▶ **Exercise instructions**
From the line with "1. godina (61, 219)" through the line with "Vår standard (761, 785)", inclusive, return each line of the data below exactly and leave the rest out.
[Source information — start]
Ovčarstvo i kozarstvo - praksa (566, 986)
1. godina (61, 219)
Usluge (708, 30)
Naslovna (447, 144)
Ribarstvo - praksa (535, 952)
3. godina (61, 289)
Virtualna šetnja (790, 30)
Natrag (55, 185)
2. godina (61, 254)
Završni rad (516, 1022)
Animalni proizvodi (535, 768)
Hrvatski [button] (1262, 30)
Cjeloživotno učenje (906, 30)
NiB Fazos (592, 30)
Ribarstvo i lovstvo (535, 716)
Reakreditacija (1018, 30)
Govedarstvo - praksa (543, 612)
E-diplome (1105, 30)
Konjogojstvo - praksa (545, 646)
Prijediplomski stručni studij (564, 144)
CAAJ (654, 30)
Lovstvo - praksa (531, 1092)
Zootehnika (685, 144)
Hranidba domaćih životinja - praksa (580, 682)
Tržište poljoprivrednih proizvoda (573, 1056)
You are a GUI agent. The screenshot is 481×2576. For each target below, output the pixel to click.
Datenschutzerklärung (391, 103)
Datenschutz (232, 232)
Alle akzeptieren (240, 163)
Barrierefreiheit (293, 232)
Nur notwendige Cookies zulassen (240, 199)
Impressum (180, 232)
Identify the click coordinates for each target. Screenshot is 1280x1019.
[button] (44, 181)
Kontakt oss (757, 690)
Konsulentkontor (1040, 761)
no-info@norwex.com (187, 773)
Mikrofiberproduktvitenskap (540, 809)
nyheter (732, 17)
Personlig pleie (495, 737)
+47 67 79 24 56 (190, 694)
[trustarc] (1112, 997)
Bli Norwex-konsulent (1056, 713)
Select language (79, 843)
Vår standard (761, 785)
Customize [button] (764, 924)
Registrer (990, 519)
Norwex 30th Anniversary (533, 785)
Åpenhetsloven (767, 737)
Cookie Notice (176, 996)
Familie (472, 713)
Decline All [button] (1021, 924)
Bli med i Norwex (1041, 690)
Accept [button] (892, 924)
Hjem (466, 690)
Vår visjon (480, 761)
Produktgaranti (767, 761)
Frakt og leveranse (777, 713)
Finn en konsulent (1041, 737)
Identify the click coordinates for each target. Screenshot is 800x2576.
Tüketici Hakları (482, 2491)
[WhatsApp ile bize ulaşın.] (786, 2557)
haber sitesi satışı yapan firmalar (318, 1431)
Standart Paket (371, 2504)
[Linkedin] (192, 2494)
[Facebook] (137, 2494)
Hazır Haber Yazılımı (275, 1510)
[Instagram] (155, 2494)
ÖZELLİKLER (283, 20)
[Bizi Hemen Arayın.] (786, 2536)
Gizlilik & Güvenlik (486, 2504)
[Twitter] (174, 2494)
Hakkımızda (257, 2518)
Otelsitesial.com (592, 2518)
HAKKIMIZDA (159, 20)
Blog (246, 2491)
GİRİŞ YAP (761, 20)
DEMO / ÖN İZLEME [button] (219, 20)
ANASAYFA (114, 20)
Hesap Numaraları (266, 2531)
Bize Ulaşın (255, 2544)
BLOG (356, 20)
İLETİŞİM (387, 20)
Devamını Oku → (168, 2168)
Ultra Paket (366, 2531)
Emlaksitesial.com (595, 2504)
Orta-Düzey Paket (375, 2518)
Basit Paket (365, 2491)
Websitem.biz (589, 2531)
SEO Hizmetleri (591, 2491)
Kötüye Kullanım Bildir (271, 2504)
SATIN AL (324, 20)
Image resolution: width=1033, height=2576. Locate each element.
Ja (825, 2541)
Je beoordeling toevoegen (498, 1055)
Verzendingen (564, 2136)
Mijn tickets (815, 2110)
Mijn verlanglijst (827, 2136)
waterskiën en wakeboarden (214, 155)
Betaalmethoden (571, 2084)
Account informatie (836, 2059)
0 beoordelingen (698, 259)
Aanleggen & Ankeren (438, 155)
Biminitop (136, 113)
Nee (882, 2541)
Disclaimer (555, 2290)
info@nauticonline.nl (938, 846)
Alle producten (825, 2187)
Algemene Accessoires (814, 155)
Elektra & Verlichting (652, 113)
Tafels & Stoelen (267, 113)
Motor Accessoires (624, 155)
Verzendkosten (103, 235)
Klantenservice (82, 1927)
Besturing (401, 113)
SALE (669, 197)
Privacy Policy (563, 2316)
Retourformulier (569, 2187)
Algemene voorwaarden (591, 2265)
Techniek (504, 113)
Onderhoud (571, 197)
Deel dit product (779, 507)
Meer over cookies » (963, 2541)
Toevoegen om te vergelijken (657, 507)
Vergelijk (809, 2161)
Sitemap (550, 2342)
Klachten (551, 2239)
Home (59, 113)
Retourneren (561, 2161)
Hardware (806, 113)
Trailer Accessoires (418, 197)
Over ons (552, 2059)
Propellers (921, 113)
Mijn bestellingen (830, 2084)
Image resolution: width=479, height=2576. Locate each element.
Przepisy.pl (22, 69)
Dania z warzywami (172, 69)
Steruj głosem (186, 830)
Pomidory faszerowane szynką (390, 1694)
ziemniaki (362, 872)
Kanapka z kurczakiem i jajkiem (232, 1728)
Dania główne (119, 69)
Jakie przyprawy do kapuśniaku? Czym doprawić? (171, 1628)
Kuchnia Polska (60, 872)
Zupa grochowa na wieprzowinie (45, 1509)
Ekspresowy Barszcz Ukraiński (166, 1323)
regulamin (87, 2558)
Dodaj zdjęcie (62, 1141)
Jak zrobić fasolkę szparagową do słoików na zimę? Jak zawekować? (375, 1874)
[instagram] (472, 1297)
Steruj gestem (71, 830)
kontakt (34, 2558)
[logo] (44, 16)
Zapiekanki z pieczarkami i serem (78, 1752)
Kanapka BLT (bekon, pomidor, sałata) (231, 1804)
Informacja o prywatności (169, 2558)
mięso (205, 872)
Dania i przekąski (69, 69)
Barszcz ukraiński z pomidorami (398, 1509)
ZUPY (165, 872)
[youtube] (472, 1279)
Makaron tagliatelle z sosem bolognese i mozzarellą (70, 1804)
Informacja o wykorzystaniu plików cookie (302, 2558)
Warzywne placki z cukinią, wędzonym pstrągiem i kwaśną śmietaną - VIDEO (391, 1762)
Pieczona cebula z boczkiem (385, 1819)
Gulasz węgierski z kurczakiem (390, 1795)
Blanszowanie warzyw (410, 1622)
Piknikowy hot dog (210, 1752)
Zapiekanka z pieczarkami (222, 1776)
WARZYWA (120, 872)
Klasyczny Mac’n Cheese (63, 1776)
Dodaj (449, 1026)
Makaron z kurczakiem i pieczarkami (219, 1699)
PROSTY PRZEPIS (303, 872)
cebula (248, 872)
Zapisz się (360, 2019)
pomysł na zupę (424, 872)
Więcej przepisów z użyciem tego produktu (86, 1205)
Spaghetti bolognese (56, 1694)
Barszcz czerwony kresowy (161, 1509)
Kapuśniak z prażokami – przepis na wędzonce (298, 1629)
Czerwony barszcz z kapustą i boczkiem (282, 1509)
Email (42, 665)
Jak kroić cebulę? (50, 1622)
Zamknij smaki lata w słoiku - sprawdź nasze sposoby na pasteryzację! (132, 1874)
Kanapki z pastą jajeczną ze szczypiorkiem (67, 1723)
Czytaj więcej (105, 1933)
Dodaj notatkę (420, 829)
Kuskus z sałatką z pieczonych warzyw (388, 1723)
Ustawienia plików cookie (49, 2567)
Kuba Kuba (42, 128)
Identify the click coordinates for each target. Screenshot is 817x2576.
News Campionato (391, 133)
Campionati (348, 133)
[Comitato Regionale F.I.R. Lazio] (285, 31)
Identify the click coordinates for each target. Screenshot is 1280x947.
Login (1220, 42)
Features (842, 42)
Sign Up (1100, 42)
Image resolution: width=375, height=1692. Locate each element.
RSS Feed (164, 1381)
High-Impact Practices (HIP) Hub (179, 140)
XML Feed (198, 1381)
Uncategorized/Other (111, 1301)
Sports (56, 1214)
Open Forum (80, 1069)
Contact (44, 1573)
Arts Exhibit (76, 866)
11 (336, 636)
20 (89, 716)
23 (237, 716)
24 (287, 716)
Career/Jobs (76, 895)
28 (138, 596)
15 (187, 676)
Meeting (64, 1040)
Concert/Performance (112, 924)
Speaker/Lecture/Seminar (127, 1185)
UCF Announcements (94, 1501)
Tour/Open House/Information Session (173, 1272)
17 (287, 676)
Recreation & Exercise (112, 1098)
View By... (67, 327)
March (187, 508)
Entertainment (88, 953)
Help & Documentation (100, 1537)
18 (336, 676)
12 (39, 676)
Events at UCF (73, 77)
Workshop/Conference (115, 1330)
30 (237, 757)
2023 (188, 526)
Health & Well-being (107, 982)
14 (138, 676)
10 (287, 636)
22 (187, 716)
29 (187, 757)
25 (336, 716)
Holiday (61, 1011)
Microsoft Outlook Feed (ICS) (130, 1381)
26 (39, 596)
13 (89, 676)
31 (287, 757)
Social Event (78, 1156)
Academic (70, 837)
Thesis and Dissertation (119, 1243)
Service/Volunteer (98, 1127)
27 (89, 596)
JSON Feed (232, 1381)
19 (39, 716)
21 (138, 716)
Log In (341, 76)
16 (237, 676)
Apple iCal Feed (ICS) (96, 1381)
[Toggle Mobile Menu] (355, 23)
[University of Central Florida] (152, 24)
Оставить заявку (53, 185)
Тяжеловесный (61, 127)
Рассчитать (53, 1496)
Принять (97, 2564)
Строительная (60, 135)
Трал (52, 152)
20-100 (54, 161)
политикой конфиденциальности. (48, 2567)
[Source information — finish]
▶ **Answer for this exercise**
1. godina (61, 219)
Usluge (708, 30)
Naslovna (447, 144)
Ribarstvo - praksa (535, 952)
3. godina (61, 289)
Virtualna šetnja (790, 30)
Natrag (55, 185)
2. godina (61, 254)
Završni rad (516, 1022)
Animalni proizvodi (535, 768)
Hrvatski [button] (1262, 30)
Cjeloživotno učenje (906, 30)
NiB Fazos (592, 30)
Ribarstvo i lovstvo (535, 716)
Reakreditacija (1018, 30)
Govedarstvo - praksa (543, 612)
E-diplome (1105, 30)
Konjogojstvo - praksa (545, 646)
Prijediplomski stručni studij (564, 144)
CAAJ (654, 30)
Lovstvo - praksa (531, 1092)
Zootehnika (685, 144)
Hranidba domaćih životinja - praksa (580, 682)
Tržište poljoprivrednih proizvoda (573, 1056)
You are a GUI agent. The screenshot is 481×2576. For each target below, output the pixel to click.
Datenschutzerklärung (391, 103)
Datenschutz (232, 232)
Alle akzeptieren (240, 163)
Barrierefreiheit (293, 232)
Nur notwendige Cookies zulassen (240, 199)
Impressum (180, 232)
Identify the click coordinates for each target. Screenshot is 1280x1019.
[button] (44, 181)
Kontakt oss (757, 690)
Konsulentkontor (1040, 761)
no-info@norwex.com (187, 773)
Mikrofiberproduktvitenskap (540, 809)
nyheter (732, 17)
Personlig pleie (495, 737)
+47 67 79 24 56 (190, 694)
[trustarc] (1112, 997)
Bli Norwex-konsulent (1056, 713)
Select language (79, 843)
Vår standard (761, 785)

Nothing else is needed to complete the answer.